**Supplied records**
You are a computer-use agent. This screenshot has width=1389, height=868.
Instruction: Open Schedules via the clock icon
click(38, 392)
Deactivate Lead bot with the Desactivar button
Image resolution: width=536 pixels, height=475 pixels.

**Task instructions**
Only lines with the word "height" should be collected from the material.

**Written reply**
You are a computer-use agent. This screenshot has width=1389, height=868.
Image resolution: width=536 pixels, height=475 pixels.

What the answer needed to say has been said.